(Records to process Opens)

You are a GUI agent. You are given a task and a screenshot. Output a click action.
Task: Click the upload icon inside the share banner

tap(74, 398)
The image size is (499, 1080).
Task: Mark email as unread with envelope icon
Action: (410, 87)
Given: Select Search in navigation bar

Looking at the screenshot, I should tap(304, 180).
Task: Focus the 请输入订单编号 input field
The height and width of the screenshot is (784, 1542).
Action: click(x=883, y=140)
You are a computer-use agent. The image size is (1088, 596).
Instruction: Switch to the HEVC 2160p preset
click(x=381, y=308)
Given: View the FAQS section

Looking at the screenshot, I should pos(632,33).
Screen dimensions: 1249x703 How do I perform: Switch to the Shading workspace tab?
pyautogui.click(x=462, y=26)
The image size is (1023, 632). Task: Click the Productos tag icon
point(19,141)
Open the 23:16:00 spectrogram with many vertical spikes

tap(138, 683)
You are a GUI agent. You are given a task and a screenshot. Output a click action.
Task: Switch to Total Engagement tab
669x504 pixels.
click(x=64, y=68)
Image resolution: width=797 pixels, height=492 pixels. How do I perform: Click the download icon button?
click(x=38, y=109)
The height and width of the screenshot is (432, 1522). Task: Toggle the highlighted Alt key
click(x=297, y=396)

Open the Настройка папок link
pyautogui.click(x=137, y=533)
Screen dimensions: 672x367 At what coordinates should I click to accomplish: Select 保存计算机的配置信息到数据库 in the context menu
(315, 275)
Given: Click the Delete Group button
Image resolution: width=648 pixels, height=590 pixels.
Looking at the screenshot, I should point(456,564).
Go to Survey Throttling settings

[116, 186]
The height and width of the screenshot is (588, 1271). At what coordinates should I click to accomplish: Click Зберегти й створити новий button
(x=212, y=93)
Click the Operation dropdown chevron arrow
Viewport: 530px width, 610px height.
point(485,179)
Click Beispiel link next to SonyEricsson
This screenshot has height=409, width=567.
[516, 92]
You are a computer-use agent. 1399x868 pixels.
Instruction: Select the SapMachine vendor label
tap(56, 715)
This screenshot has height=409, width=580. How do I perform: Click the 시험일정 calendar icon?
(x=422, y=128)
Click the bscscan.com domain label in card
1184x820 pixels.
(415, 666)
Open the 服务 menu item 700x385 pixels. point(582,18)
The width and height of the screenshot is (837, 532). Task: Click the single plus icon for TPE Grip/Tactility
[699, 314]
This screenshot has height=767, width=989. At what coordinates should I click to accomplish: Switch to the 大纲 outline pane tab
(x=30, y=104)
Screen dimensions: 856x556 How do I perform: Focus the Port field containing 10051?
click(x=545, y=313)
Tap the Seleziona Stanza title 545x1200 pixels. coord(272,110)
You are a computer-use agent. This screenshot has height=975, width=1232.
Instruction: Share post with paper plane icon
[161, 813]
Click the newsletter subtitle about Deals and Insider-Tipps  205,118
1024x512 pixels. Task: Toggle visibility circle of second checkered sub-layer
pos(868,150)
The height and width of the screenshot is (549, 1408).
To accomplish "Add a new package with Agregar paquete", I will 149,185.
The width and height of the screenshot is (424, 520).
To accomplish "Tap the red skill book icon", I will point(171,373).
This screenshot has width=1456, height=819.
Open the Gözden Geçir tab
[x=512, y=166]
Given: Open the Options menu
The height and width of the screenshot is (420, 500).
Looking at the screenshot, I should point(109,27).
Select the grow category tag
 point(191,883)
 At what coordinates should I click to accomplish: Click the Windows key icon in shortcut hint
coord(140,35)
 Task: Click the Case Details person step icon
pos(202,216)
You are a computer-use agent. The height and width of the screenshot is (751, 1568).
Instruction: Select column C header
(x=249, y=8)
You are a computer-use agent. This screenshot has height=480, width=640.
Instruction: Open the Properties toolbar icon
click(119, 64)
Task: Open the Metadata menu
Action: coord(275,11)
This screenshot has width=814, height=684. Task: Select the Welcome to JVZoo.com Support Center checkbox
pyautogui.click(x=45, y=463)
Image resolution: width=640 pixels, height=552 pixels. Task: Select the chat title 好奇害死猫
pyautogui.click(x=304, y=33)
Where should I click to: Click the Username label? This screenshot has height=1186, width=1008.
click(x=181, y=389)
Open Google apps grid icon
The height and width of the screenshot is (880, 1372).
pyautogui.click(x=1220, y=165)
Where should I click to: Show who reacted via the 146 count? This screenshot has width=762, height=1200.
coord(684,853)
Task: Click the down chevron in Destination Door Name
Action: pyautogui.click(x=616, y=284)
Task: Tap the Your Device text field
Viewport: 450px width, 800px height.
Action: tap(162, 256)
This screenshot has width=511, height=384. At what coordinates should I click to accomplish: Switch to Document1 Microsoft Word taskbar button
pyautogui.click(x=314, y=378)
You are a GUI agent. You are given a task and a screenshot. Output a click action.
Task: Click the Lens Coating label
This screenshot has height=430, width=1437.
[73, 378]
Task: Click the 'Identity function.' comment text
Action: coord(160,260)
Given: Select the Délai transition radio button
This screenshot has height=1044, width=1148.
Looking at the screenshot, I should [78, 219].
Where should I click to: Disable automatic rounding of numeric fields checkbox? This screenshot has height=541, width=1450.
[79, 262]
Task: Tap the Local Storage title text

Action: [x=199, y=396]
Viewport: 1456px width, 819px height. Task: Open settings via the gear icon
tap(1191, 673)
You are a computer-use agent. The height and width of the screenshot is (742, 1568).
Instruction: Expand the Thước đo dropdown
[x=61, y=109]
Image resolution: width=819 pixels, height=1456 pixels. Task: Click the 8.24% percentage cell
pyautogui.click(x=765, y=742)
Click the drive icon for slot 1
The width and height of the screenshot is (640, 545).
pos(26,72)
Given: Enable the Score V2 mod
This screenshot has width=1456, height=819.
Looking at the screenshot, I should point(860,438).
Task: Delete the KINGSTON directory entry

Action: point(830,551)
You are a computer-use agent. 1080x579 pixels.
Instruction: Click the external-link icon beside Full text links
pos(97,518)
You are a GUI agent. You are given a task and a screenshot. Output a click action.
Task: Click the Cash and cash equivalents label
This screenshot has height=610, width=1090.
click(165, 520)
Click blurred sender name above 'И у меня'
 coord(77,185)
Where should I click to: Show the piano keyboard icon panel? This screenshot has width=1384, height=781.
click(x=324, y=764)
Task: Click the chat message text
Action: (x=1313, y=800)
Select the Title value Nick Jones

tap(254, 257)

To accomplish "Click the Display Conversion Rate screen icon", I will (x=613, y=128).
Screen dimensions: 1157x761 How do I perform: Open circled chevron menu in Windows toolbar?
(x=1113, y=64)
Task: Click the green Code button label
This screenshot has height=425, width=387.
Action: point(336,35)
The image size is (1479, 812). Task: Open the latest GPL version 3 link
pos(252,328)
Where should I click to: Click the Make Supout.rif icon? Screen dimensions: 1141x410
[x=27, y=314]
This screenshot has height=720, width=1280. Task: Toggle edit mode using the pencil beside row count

(Records to process Closes)

== Requirement ==
Please write the data above out again, exactly the same.

== Task answer ==
You are a GUI agent. You are given a task and a screenshot. Output a click action.
Task: Click the upload icon inside the share banner

tap(74, 398)
The image size is (499, 1080).
Task: Mark email as unread with envelope icon
Action: (410, 87)
Given: Select Search in navigation bar

Looking at the screenshot, I should tap(304, 180).
Task: Focus the 请输入订单编号 input field
The height and width of the screenshot is (784, 1542).
Action: click(x=883, y=140)
You are a computer-use agent. The image size is (1088, 596).
Instruction: Switch to the HEVC 2160p preset
click(x=381, y=308)
Given: View the FAQS section

Looking at the screenshot, I should pos(632,33).
Screen dimensions: 1249x703 How do I perform: Switch to the Shading workspace tab?
pyautogui.click(x=462, y=26)
The image size is (1023, 632). Task: Click the Productos tag icon
point(19,141)
Open the 23:16:00 spectrogram with many vertical spikes

tap(138, 683)
You are a GUI agent. You are given a task and a screenshot. Output a click action.
Task: Switch to Total Engagement tab
669x504 pixels.
click(x=64, y=68)
Image resolution: width=797 pixels, height=492 pixels. How do I perform: Click the download icon button?
click(x=38, y=109)
The height and width of the screenshot is (432, 1522). Task: Toggle the highlighted Alt key
click(x=297, y=396)

Open the Настройка папок link
pyautogui.click(x=137, y=533)
Screen dimensions: 672x367 At what coordinates should I click to accomplish: Select 保存计算机的配置信息到数据库 in the context menu
(315, 275)
Given: Click the Delete Group button
Image resolution: width=648 pixels, height=590 pixels.
Looking at the screenshot, I should point(456,564).
Go to Survey Throttling settings

[116, 186]
The height and width of the screenshot is (588, 1271). At what coordinates should I click to accomplish: Click Зберегти й створити новий button
(x=212, y=93)
Click the Operation dropdown chevron arrow
Viewport: 530px width, 610px height.
point(485,179)
Click Beispiel link next to SonyEricsson
This screenshot has height=409, width=567.
[516, 92]
You are a computer-use agent. 1399x868 pixels.
Instruction: Select the SapMachine vendor label
tap(56, 715)
This screenshot has height=409, width=580. How do I perform: Click the 시험일정 calendar icon?
(x=422, y=128)
Click the bscscan.com domain label in card
1184x820 pixels.
(415, 666)
Open the 服务 menu item 700x385 pixels. point(582,18)
The width and height of the screenshot is (837, 532). Task: Click the single plus icon for TPE Grip/Tactility
[699, 314]
This screenshot has height=767, width=989. At what coordinates should I click to accomplish: Switch to the 大纲 outline pane tab
(x=30, y=104)
Screen dimensions: 856x556 How do I perform: Focus the Port field containing 10051?
click(x=545, y=313)
Tap the Seleziona Stanza title 545x1200 pixels. coord(272,110)
You are a computer-use agent. This screenshot has height=975, width=1232.
Instruction: Share post with paper plane icon
[161, 813]
Click the newsletter subtitle about Deals and Insider-Tipps  205,118
1024x512 pixels. Task: Toggle visibility circle of second checkered sub-layer
pos(868,150)
The height and width of the screenshot is (549, 1408).
To accomplish "Add a new package with Agregar paquete", I will 149,185.
The width and height of the screenshot is (424, 520).
To accomplish "Tap the red skill book icon", I will point(171,373).
This screenshot has width=1456, height=819.
Open the Gözden Geçir tab
[x=512, y=166]
Given: Open the Options menu
The height and width of the screenshot is (420, 500).
Looking at the screenshot, I should point(109,27).
Select the grow category tag
 point(191,883)
 At what coordinates should I click to accomplish: Click the Windows key icon in shortcut hint
coord(140,35)
 Task: Click the Case Details person step icon
pos(202,216)
You are a computer-use agent. The height and width of the screenshot is (751, 1568).
Instruction: Select column C header
(x=249, y=8)
You are a computer-use agent. This screenshot has height=480, width=640.
Instruction: Open the Properties toolbar icon
click(119, 64)
Task: Open the Metadata menu
Action: coord(275,11)
This screenshot has width=814, height=684. Task: Select the Welcome to JVZoo.com Support Center checkbox
pyautogui.click(x=45, y=463)
Image resolution: width=640 pixels, height=552 pixels. Task: Select the chat title 好奇害死猫
pyautogui.click(x=304, y=33)
Where should I click to: Click the Username label? This screenshot has height=1186, width=1008.
click(x=181, y=389)
Open Google apps grid icon
The height and width of the screenshot is (880, 1372).
pyautogui.click(x=1220, y=165)
Where should I click to: Show who reacted via the 146 count? This screenshot has width=762, height=1200.
coord(684,853)
Task: Click the down chevron in Destination Door Name
Action: pyautogui.click(x=616, y=284)
Task: Tap the Your Device text field
Viewport: 450px width, 800px height.
Action: tap(162, 256)
This screenshot has width=511, height=384. At what coordinates should I click to accomplish: Switch to Document1 Microsoft Word taskbar button
pyautogui.click(x=314, y=378)
You are a GUI agent. You are given a task and a screenshot. Output a click action.
Task: Click the Lens Coating label
This screenshot has height=430, width=1437.
[73, 378]
Task: Click the 'Identity function.' comment text
Action: coord(160,260)
Given: Select the Délai transition radio button
This screenshot has height=1044, width=1148.
Looking at the screenshot, I should [78, 219].
Where should I click to: Disable automatic rounding of numeric fields checkbox? This screenshot has height=541, width=1450.
[79, 262]
Task: Tap the Local Storage title text

Action: [x=199, y=396]
Viewport: 1456px width, 819px height. Task: Open settings via the gear icon
tap(1191, 673)
You are a computer-use agent. The height and width of the screenshot is (742, 1568).
Instruction: Expand the Thước đo dropdown
[x=61, y=109]
Image resolution: width=819 pixels, height=1456 pixels. Task: Click the 8.24% percentage cell
pyautogui.click(x=765, y=742)
Click the drive icon for slot 1
The width and height of the screenshot is (640, 545).
pos(26,72)
Given: Enable the Score V2 mod
This screenshot has width=1456, height=819.
Looking at the screenshot, I should point(860,438).
Task: Delete the KINGSTON directory entry

Action: point(830,551)
You are a computer-use agent. 1080x579 pixels.
Instruction: Click the external-link icon beside Full text links
pos(97,518)
You are a GUI agent. You are given a task and a screenshot. Output a click action.
Task: Click the Cash and cash equivalents label
This screenshot has height=610, width=1090.
click(165, 520)
Click blurred sender name above 'И у меня'
 coord(77,185)
Where should I click to: Show the piano keyboard icon panel? This screenshot has width=1384, height=781.
click(x=324, y=764)
Task: Click the chat message text
Action: (x=1313, y=800)
Select the Title value Nick Jones

tap(254, 257)

To accomplish "Click the Display Conversion Rate screen icon", I will (x=613, y=128).
Screen dimensions: 1157x761 How do I perform: Open circled chevron menu in Windows toolbar?
(x=1113, y=64)
Task: Click the green Code button label
This screenshot has height=425, width=387.
Action: point(336,35)
The image size is (1479, 812). Task: Open the latest GPL version 3 link
pos(252,328)
Where should I click to: Click the Make Supout.rif icon? Screen dimensions: 1141x410
[x=27, y=314]
This screenshot has height=720, width=1280. Task: Toggle edit mode using the pencil beside row count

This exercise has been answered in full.